Questions About Mesothelioma Treatment

  • What are my treatment options?
    • Your options will depend on a number of factors, including the type and stage of mesothelioma, your age and general health, and the doctor’s experience with different treatments.
  • What is the goal of treatment?
    • There is currently no cure for mesothelioma, but there are a number of encouraging new treatments that can help extend your life after a diagnosis, as well as many treatments that can stop the spread of the cancer, or relieve the symptoms and make your life more comfortable. Understanding the goal of a specific treatment will help you understand what to expect.
    • In conjunction with this question, ask what treatment your doctor recommends, and why he feels it’s the best course of action for you.
  • Do I need to decide on treatment right now?
    • Mesothelioma is an aggressive, fast-moving cancer. It’s understandable for most patients to feel overwhelmed by treatment options and unable to decide right away. It’s important to know the time frame you have to make a decision so that you can begin treatment as soon as possible.
  • What are the risks and side effects of each treatment you’re suggesting?
    • All cancer treatments carry risks and side effects, including some that will make you feel even sicker during treatment. You have the right to be fully informed about all the risks and side effects of each of the treatments your doctor recommends to help you make a decision on which treatment path to follow.
  • Tell me about the treatment. What will it entail?
    • Treating mesothelioma is complex and may involve several different therapies. Your doctor or treatment team should be able to give you a “road map,” explaining where each treatment will be administered, how long it will take and what you should expect before, during and after each treatment they recommend.
  • How should I prepare for my treatment?
    • In most cases, the Mesothelioma cancer centers or your treatment team will give you printed materials that include specific recommendations and requirements leading up to your appointment. If you’re uncertain about any of the recommendations, ask your doctor to clarify them.

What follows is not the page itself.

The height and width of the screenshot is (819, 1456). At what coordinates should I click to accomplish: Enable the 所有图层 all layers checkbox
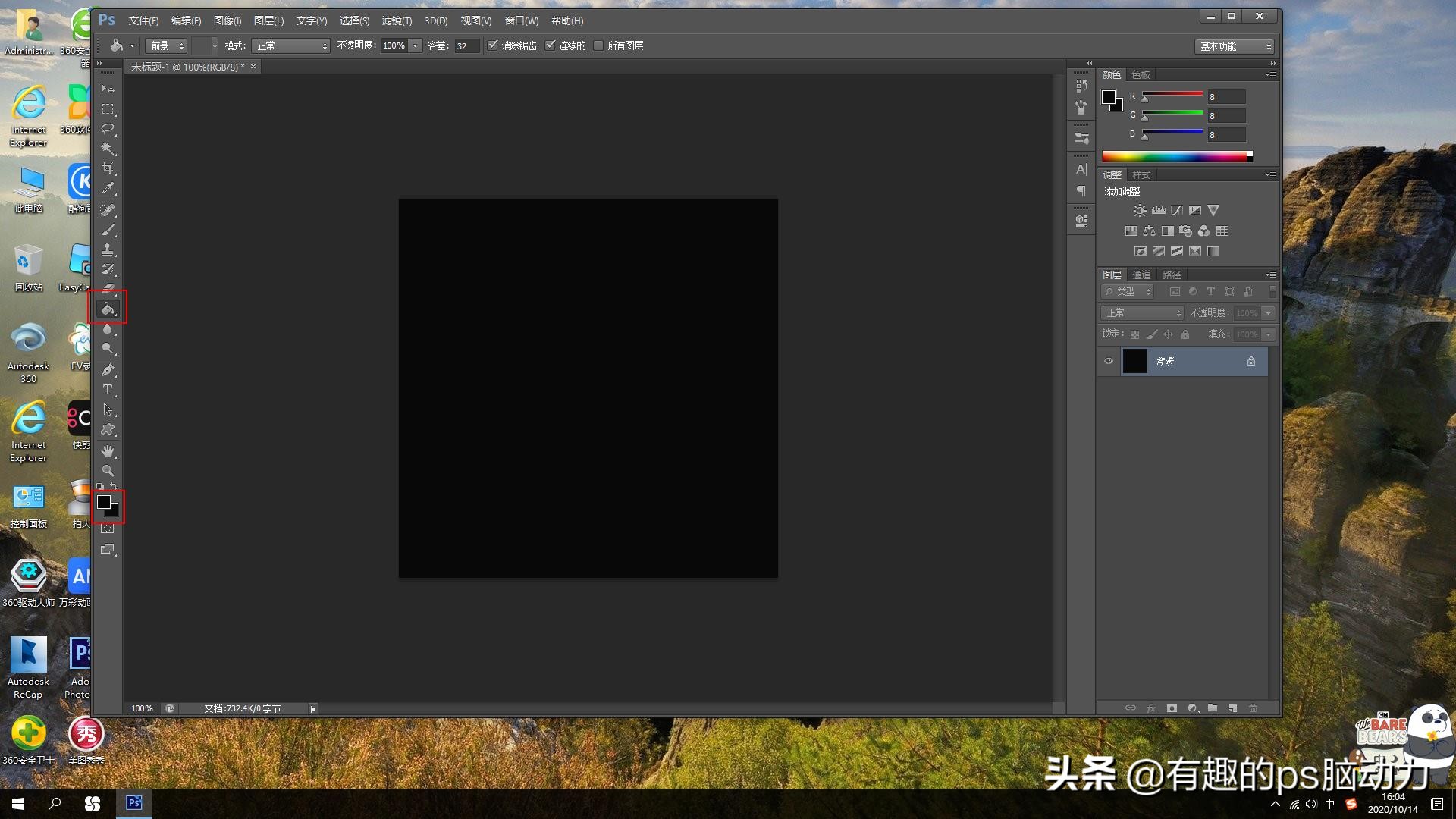(x=598, y=46)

Questions About Living with Mesothelioma and Follow Up

  • How will this treatment affect my daily activities?
  • What sort of arrangements can we make to help me deal with chores, tasks and other daily activities while I’m undergoing treatment and after treatment?
  • What kind of follow up and aftercare will I need after treatment?
  • What if the treatment doesn’t work? Are there other options?
  • Are there any clinical trials for which I might qualify?

One of the most proactive things you can do is to ask a patient advocate to accompany you to your appointment. They may be specially trained advocates, or just someone you know with a medical background. They’ll often have questions for the doctor that someone without a medical background may not think to ask.